Is Croatia Closing the Gap? Record Labor Cost Growth Puts It Near the Top of the EU
12/17/2025

The latest Eurostat data for the third quarter of 2025 confirm the continuation of a strong upward trend in labor costs in Croatia, positioning the domestic economy at the very top of the European Union.
While the average growth in labor costs at the eurozone level stands at a moderate 3.3 percent, and at the level of the entire Union at 3.7 percent, Croatia records a surge of a high 9.1 percent compared to the same period last year. This dynamic places us in third place in terms of growth speed, right behind Bulgaria and Lithuania, while neighboring Hungary is immediately behind us.
It is interesting to observe Croatia's position in relation to countries with which we have traditionally been economically and migrationally connected. The difference in growth dynamics is drastic. For example, Slovenia records one of the lowest growth rates in the entire Union at only 1.6 percent, while Austria stopped at 2.1 percent. Even Germany, which was considered the engine of growth for years, maintains a significantly slower pace of labor cost increases than the Croatian average.
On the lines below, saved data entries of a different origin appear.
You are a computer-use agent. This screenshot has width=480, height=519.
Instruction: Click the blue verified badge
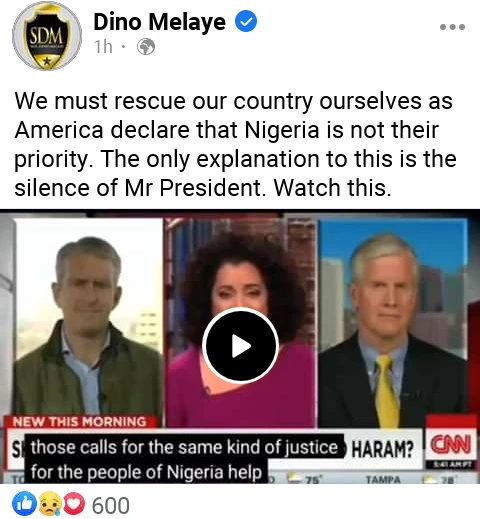pyautogui.click(x=246, y=21)
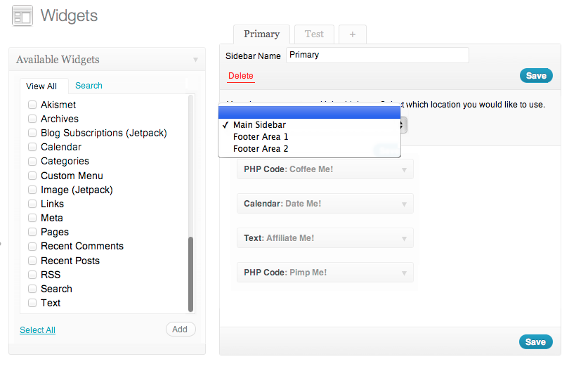The height and width of the screenshot is (385, 588).
Task: Open the Search tab in Available Widgets
Action: pos(89,86)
These data suggest that accelerated nominal convergence toward European standards is taking place in Croatia, but also that pressure on employers is rising incomparably faster than in the surrounding region.
Croatia's high position can be interpreted as a combination of several key factors, primarily a shortage of labor in almost all sectors, which forces employers to significantly increase compensation in order to retain existing employees and attract new ones. In addition, past waves of inflation also had a strong impact, prompting pressure for wage adjustments, as well as significant increases in the public sector that consequently affected dynamics in the private economy.
Although the nominal increase in labor costs may suggest a better standard of living for citizens, it also carries certain risks for competitiveness. While in more developed economies such as France or Italy growth remains below 2.5 percent, Croatian companies are facing enormous pressure on operating costs. The key question for the future remains whether this rapid wage growth will be accompanied by adequate productivity growth or whether it will turn into a burden that will slow investment. In any case, the current statistics clearly show that Croatia is in a phase of intensive labor market transformation the likes of which we have not seen in years.